Much has changed in the landscape of development, developer tools, and methodologies over the last decade. More organizations are shifting from “waterfall” to an Agile development framework as well as DevOps principles for developing and supporting enterprise applications. The goal is to drive faster release cycles, improve quality, and deliver an overall better experience to your customers—the users of your systems and applications.

In particular, a philosophy called “shift left” has emerged as a new way to improve the quality of applications by moving testing cycles closer to development activities. This has proved to reduce the number of defects found in production—and saved tens of thousands of dollars for organizations that have implemented it.

In this white paper we examine how the concepts accelerating the move toward shift-left development frameworks can be applied to your service and support organization. We call this “shifting down” because it involves putting more responsibility “lower” in the organization or at the front-end, if you want—empowering your Tier 1 workers as much as possible, while also doing self-service automation as appropriate. We give you seven best practices on how to do this—and show why not doing so could be costly to your bottom line.
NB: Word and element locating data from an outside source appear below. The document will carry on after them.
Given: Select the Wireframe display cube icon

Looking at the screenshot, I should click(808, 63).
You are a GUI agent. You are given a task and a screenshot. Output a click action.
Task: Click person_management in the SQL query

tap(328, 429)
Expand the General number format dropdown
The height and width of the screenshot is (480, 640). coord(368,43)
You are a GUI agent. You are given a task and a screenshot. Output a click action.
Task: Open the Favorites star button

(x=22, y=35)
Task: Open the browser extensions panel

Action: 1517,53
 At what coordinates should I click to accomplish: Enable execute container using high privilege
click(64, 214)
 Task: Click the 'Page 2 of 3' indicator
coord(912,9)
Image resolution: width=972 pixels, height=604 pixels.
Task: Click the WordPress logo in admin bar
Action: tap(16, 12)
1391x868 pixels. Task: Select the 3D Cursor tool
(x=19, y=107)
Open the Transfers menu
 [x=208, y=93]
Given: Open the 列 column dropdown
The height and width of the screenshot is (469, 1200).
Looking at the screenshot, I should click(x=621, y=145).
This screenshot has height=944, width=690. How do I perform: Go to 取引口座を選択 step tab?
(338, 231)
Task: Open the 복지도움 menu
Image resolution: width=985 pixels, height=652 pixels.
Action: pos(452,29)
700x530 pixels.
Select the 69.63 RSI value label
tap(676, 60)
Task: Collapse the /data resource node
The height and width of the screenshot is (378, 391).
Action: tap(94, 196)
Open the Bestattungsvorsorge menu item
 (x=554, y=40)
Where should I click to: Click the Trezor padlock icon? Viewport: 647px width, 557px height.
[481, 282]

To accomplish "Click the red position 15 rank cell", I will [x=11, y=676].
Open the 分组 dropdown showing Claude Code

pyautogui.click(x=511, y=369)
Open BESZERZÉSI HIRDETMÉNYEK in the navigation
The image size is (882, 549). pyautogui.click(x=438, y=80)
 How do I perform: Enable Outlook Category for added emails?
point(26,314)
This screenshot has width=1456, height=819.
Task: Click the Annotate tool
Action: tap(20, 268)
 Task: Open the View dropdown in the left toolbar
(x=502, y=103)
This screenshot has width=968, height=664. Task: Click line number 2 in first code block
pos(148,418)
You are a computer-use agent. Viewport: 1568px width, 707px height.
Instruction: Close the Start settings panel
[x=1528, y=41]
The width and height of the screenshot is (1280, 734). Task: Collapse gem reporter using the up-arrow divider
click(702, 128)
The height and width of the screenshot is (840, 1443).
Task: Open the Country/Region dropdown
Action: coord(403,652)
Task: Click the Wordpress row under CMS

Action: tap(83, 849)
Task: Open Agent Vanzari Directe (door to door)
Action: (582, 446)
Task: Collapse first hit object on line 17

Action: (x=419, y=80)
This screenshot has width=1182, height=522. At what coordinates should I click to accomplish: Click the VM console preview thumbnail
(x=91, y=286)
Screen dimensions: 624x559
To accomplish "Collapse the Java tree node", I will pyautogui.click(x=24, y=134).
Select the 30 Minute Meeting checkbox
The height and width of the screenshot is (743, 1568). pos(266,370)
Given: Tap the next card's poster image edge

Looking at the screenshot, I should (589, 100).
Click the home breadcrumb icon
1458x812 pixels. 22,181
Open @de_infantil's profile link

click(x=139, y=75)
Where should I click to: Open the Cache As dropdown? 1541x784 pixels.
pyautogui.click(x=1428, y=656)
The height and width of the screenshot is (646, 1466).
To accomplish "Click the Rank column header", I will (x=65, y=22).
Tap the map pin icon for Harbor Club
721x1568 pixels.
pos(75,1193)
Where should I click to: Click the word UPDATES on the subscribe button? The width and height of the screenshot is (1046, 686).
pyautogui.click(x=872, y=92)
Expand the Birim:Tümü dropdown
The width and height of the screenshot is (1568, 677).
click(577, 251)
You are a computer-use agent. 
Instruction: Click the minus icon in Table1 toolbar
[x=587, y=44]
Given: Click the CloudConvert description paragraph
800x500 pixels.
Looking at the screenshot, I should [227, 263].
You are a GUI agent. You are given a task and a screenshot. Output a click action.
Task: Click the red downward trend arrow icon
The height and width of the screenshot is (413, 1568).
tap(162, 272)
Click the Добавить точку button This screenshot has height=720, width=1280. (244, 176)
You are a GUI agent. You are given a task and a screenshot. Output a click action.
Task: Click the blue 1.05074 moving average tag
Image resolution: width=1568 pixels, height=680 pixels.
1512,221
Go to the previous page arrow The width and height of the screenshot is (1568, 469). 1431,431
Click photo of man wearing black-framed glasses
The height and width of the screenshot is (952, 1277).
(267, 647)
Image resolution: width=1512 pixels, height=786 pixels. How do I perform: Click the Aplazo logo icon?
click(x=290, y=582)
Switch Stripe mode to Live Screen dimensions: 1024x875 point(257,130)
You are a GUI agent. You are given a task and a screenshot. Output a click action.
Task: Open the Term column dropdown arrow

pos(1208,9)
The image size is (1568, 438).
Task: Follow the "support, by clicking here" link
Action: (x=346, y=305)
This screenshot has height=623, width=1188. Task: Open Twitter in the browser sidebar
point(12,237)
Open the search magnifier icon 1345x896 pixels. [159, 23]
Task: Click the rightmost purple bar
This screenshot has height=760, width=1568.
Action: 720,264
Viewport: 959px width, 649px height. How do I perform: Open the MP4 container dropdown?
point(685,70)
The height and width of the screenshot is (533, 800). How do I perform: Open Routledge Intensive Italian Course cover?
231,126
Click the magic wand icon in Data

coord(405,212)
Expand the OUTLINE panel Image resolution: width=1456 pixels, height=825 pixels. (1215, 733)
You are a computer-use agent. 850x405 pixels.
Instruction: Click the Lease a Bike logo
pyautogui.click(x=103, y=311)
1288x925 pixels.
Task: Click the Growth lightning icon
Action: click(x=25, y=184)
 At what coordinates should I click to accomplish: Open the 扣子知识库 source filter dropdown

Shift-left testing: a primer

Let’s start by explaining the shift-left philosophy in software testing. To shift left means to begin testing earlier in the software delivery lifecycle. This is as opposed to the traditional approach of handing testing off to a dedicated QA team at the very end of the development process. The reasoning is simple: the earlier in the development process you can find bugs and defects, the sooner you can give feedback to your developers, allowing them to be more productive in their work. Currently, more than four in ten development organizations have officially shifted left in application testing.

Currently, the majority of organizations still largely depend on the “waterfall model,” both used in project management and software development, in which requirements gathering, design, coding, and testing are done in a mostly sequential manner (see Figure 1).

Figure 1: The software development lifecycle.

The chief challenge of using the waterfall method is that bugs or defects—whether major or minor— are identified only after development is complete. Minor defects are not necessarily show-stoppers—developers can quickly fix them without messing up delivery schedules or adding too much cost—but major bugs are a different matter altogether.

In such cases, there can be delays releasing the product to the customer, and costs can escalate as more people are brought in to fix the problem. The only time having the testing phase at the very end of the software development lifecycle is ideal is when your product is bug free—but dream on if you still hope at the beginning of each product development initiative that this will be the case.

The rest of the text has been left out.